Data items
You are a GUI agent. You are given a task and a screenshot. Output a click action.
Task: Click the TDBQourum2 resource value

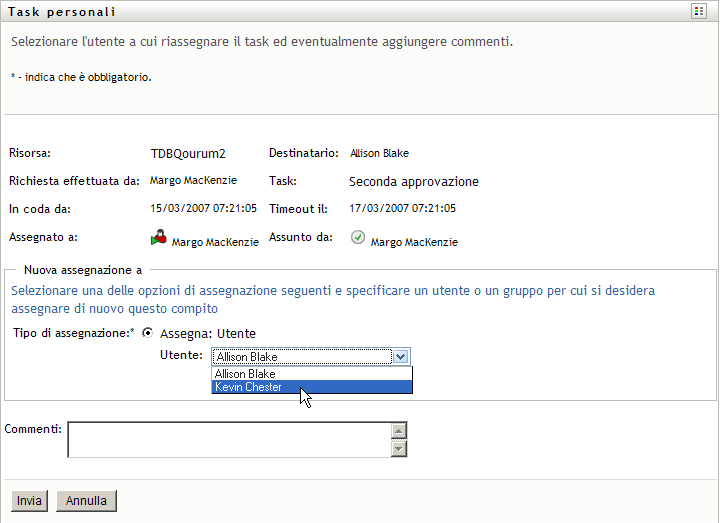coord(188,154)
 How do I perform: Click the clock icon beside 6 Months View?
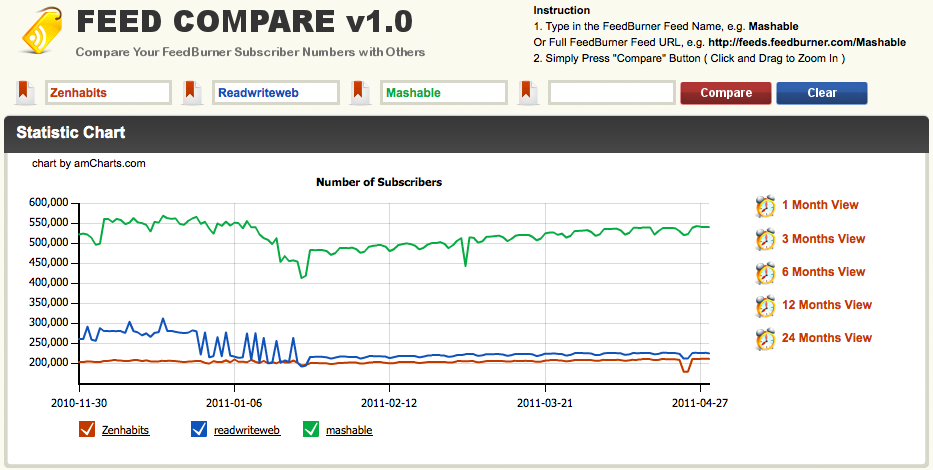tap(766, 272)
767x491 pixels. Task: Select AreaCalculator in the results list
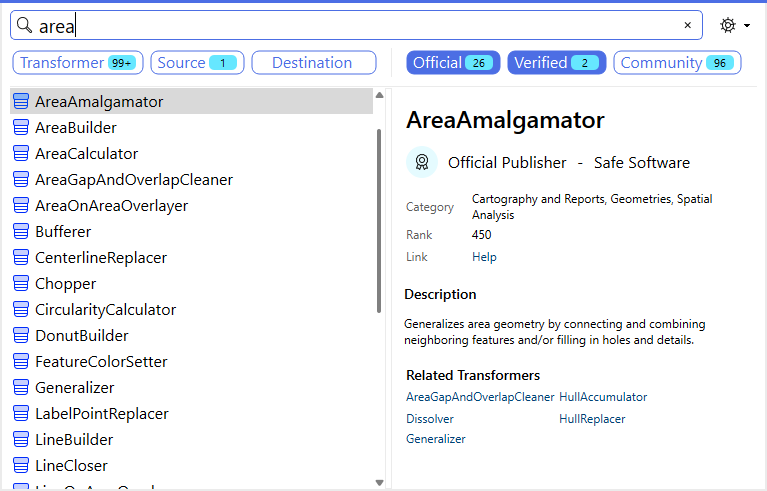[x=86, y=154]
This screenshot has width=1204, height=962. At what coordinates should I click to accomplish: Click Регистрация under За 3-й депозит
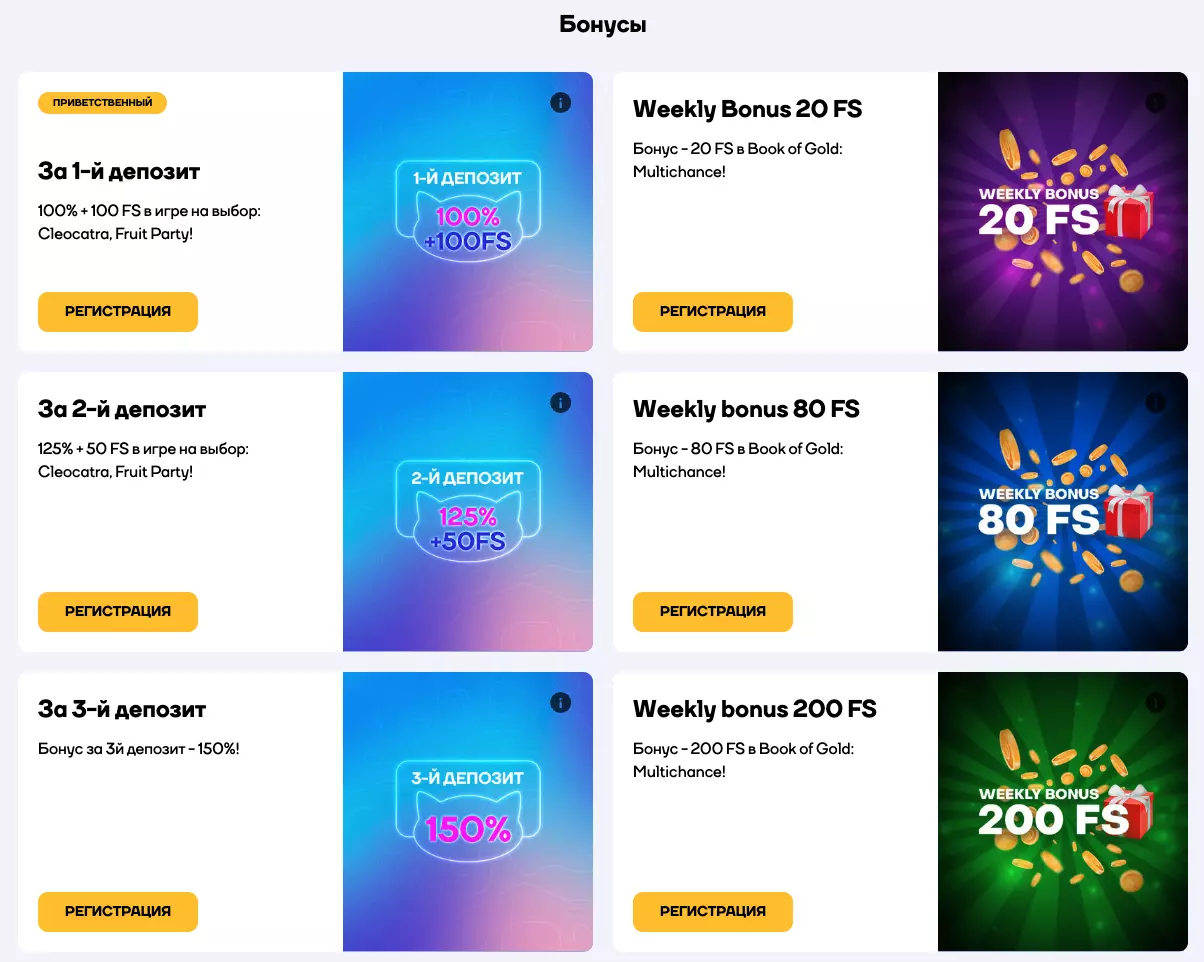tap(118, 911)
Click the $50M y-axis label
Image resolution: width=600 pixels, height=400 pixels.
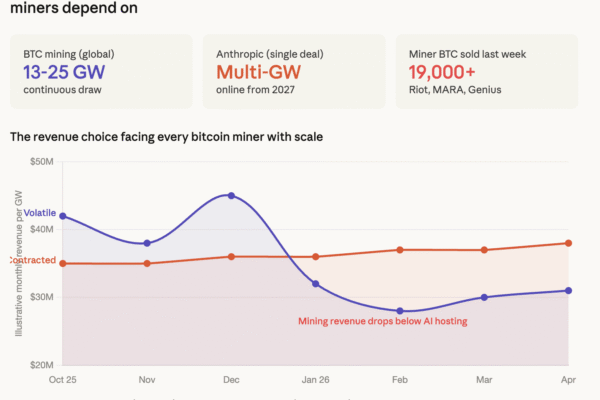[x=41, y=161]
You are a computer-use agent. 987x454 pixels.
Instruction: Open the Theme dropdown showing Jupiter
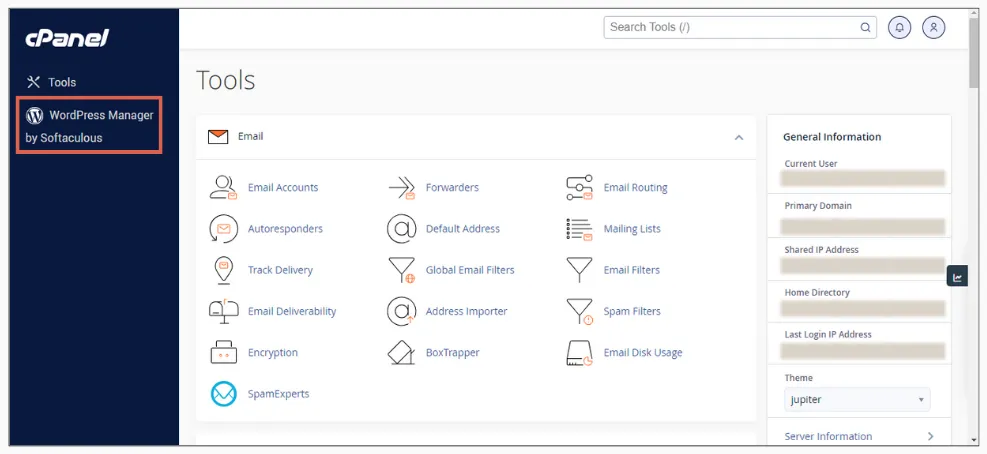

_What to do_
Can you copy every line of the records above word for word, leaving the pictures out?

_Completed exercise_
You are a GUI agent. You are given a task and a screenshot. Output a click action.
Task: Click the TDBQourum2 resource value

coord(188,154)
 How do I perform: Click the clock icon beside 6 Months View?
tap(766, 272)
767x491 pixels. Task: Select AreaCalculator in the results list
[x=86, y=154]
This screenshot has width=1204, height=962. At what coordinates should I click to accomplish: Click Регистрация under За 3-й депозит
tap(118, 911)
Click the $50M y-axis label
Image resolution: width=600 pixels, height=400 pixels.
[x=41, y=161]
You are a computer-use agent. 987x454 pixels.
Instruction: Open the Theme dropdown showing Jupiter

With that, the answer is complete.